Music-streaming services including Apple Music and Spotify are counting on live events to set themselves apart from one another, further connect fans with artists and keep their subscription payments flowing. They have been experimenting with concerts based on popular playlists, album-listening parties and Q&A sessions with hard-core fans, identified via their streaming habits.
For artists, these events represent a way to make their music stand out from the tens of millions of songs available on streaming services, and often to connect with fans more directly than they can at a giant concert venue.
"It's an opportunity to raise awareness for Amazon Music and puts us in the spotlight with terrific artists," said Steve Boom, Amazon's vice president for music.
Aside from the Taylor Swift concert, which will also feature SZA, Dua Lipa and Becky G, Amazon recently streamed live performances from Maren Morris and the Jonas Brothers, and invited 100 fans to meet Thomas Rhett and listen to his new album; a Q&A was live streamed on the service.
Spotify Technology SA has hosted listening parties with artists ahead of album releases, inviting fans that the service has identified as the most avid listeners of a given act.

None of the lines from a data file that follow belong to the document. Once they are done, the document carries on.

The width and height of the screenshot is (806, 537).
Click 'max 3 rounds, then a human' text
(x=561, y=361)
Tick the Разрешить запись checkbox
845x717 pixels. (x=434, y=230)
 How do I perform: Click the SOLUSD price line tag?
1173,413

It also has drawn upon some of its most popular playlists, including Rap Caviar and Hot Country, as the basis for live shows.

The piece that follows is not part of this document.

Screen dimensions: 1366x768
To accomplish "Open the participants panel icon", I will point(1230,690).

Cade Jarvis, 24 years old, said he was surprised when he received an invitation from Spotify to listen to Carly Rae Jepsen's then-unreleased album on a sunset cruise with the pop star off the South California coast in May.
"I felt super-special when we got to the location. I was expecting a ton of people, but it was the perfect size," said the West Hollywood, Calif., resident. "It felt super personal."

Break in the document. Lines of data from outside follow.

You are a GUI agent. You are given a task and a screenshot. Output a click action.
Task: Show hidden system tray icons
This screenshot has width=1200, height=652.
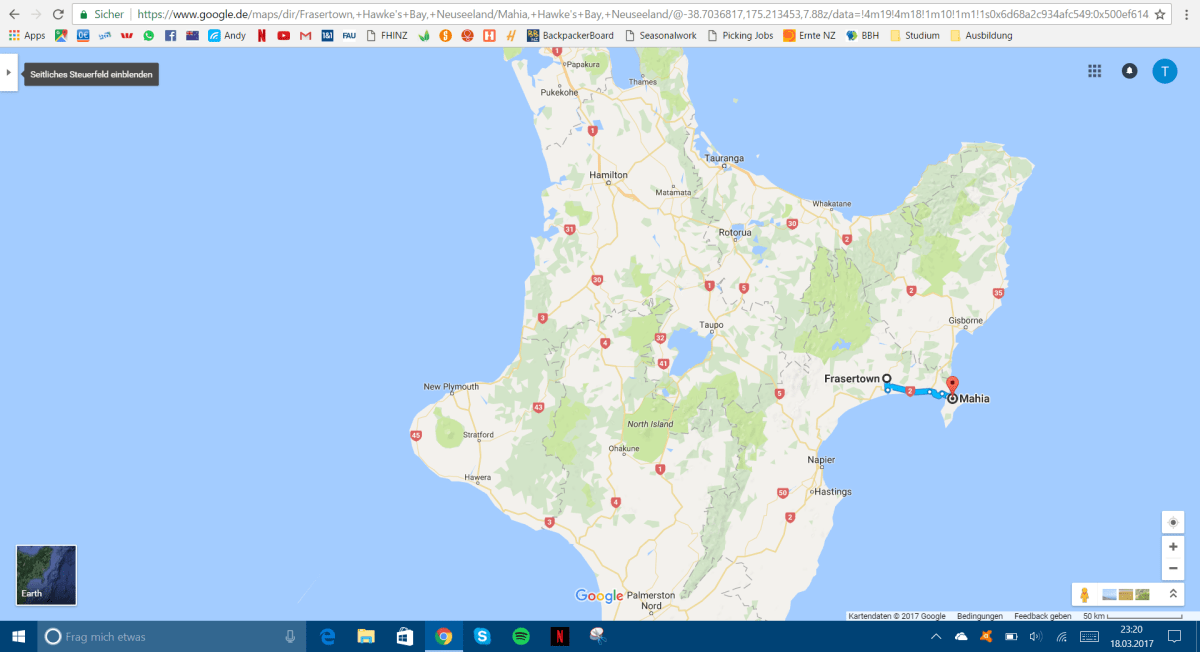936,636
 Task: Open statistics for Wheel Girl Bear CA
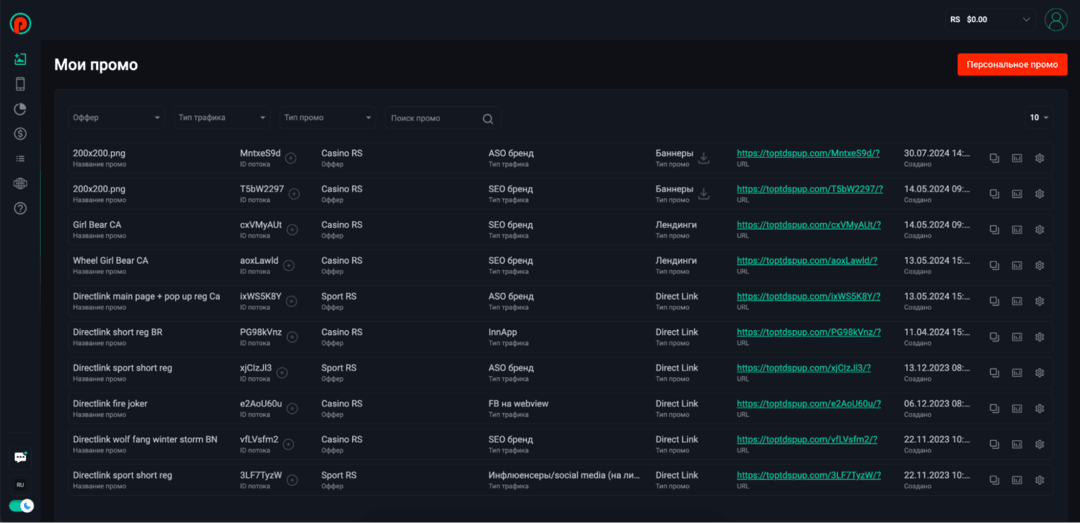point(1017,265)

Apple Music has invited fans to exclusive performances from artists including Tyler the Creator and Shawn Mendes, which were also streamed online. This summer, it has rolled out a series of shows across the world with artists from its "Up Next" program, which features up-and-coming acts on the platform.
Live events hosted by streaming service events typically differ in a few key ways from the promotional concerts that radio stations have been staging for decades. Those are typically large affairs at arenas, with fans buying tickets to see lineups that can include upward of a dozen major acts. Events hosted by Apple Music, Spotify and Amazon Music typically feature no more than a few artists, often in a more intimate venue, and are free for the audience, which consists of fans invited by the service.
Apple Inc. itself for many years hosted a monthlong event in London that it called the iTunes Festival, before briefly changing its name to the Apple Music Festival. The event, which featured dozens of major artists, was canceled after its 10th year, in 2016. As with radio-station shows, artists typically aren't paid to appear at streaming shows. Rather, they are often given free marketing and promotion, such as prominent placement of new music on a streaming service, billboards and other advertisements and spots on playlists, which can drum up millions of listens for a given song.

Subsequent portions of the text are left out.